3. Performance Arts In Ethiopia
The music and dance heritage of Ethiopia reflects the diversity of cultures residing in the country. The music is generally less rhythmic and more reed and string-based than that in other parts of Africa. Some of the common traditional musical instruments used to produce Ethiopian music are the krar (a six-stringed lyre), negarit (a kettle drum), washint (a simple flute), etc. In the urban areas, hip-hop, jazz, pop, and other forms of contemporary music are more popular, especially among the urban youth of the country.
2. Sport In Ethiopia
Ethiopia is most well known for its success in athletics, especially in running. Football is also a popular sport in the country. The national football team of Ethiopia won the 1962 African Cup of Nations. Basketball is played by a large number of Ethiopians. Stick fighting is one of the most popular traditional Ethiopian games.
1. Life In An Ethiopian Society
Traditionally, Ethiopian men have enjoyed greater authority and status in society than women. Men are involved in carrying out the labor-intensive tasks like plowing, harvesting, herding, construction of homes, trading of goods, etc. Women are responsible for managing the household work and for children. The traditional gender roles have got somewhat blurred in modern-day Ethiopia, especially in the urban areas. Many women now work outside the home. However, even working women are expected to participate in domestic activities while men usually spend their free time socializing outside the home.
Marriages are mostly arranged, especially in rural areas. The groom’s family often provides a dowry to the bride’s family in the form of money, livestock, etc. Large feasts are held to celebrate the marriage and the ceremonies are held according to the customs of the ethnic group to which the couple belongs.

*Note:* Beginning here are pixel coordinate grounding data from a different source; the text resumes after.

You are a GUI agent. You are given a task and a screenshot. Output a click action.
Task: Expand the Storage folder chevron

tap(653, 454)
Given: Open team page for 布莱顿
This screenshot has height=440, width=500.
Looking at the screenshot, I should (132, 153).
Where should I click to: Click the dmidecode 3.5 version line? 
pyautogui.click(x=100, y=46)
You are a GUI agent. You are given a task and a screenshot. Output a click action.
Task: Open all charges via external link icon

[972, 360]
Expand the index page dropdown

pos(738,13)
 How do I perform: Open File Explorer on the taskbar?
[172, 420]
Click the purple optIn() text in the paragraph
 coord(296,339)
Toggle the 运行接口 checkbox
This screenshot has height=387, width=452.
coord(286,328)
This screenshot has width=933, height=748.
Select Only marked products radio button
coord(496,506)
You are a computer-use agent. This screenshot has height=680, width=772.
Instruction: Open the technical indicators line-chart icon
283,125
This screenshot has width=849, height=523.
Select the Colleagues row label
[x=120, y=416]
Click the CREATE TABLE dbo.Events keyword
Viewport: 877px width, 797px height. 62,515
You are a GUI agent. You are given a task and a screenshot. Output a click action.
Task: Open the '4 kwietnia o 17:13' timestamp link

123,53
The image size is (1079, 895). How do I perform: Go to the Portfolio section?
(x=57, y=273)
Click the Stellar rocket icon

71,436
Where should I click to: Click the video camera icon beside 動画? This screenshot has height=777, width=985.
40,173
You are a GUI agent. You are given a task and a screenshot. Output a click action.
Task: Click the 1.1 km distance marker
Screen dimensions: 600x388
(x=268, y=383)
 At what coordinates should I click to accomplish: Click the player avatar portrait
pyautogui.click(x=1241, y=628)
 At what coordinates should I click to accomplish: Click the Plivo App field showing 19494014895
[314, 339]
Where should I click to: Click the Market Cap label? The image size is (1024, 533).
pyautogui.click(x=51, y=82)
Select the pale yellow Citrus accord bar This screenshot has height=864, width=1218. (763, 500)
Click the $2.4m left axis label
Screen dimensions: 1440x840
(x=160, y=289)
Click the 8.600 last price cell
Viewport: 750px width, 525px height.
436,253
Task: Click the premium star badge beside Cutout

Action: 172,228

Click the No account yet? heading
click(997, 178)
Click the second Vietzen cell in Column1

Traditional families in Ethiopia are usually extended in nature with the eldest male heading the household. Generally, men are the main decision-makers in Ethiopian families. They control the economy of the household and distribute the money needed to run the family. The father is seen as an authority figure in the family. Often, three to four generations reside in one household where the elderly generations are taken care of by their children. In urban areas, nuclear families are on the rise.
Inheritance is usually patrilineal in nature and sons inherit more valuable properties and other items than daughters. Children are raised by the mother and other female members of the extended family including elder female siblings.
Education is often more accessible to boys than girls as the traditional Ethiopian society believe that girls are less competent and that education is wasted on them.
Elderly are treated with great respect in a traditional Ethiopian society. Greetings are elaborate and include kissing on cheeks and exchange of other pleasantries. Hands must be washed before meals as most meals are had with hands. Guests are first served and it is customary for the guests to initiate the eating.